*** Excerpted records Section Begins ***

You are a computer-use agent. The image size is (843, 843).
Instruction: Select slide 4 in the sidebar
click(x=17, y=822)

*** Excerpted records Section Ends ***
*** Excerpted records Section Begins ***

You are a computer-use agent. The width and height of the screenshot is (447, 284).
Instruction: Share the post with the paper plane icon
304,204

*** Excerpted records Section Ends ***
*** Excerpted records Section Begins ***

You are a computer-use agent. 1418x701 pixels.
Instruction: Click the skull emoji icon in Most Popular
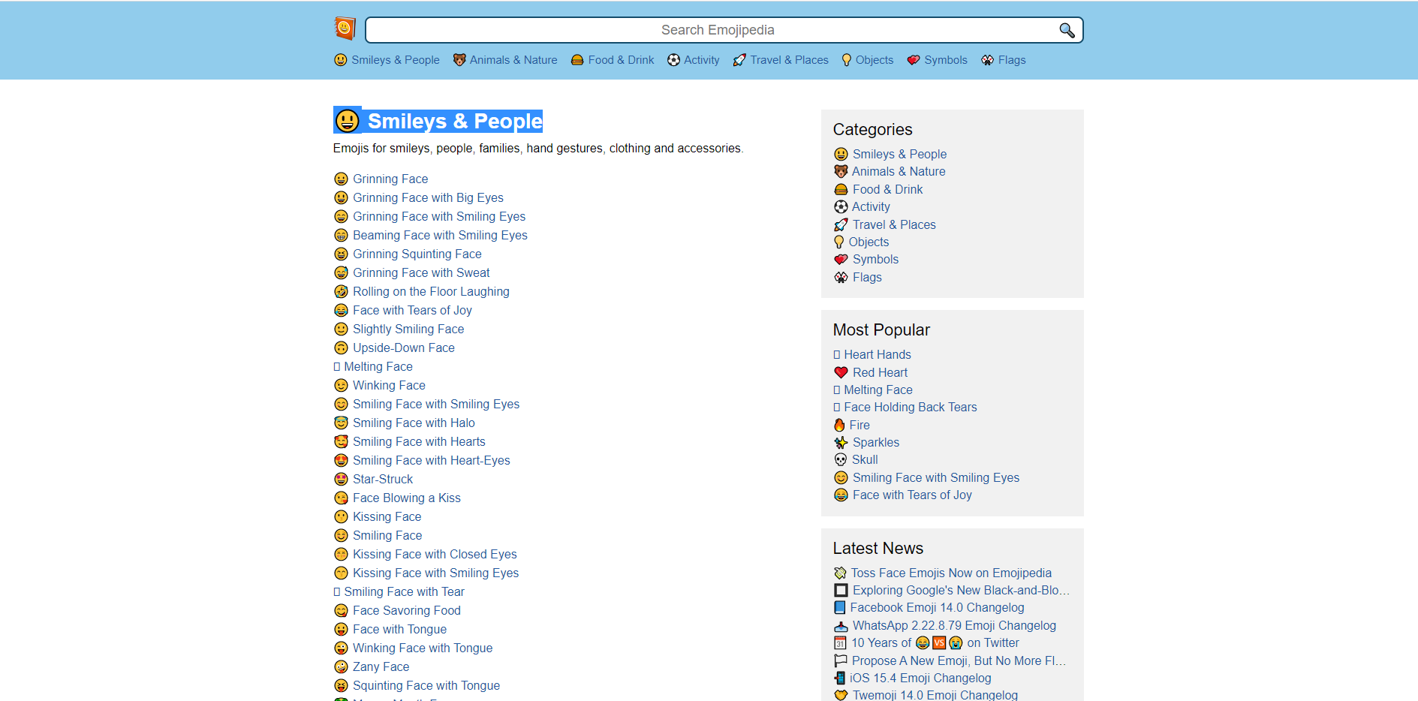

*** Excerpted records Section Ends ***

Go through the records line by line, and copy each line that holds the string "computer".

*Response area*.
You are a computer-use agent. The image size is (843, 843).
You are a computer-use agent. The width and height of the screenshot is (447, 284).
You are a computer-use agent. 1418x701 pixels.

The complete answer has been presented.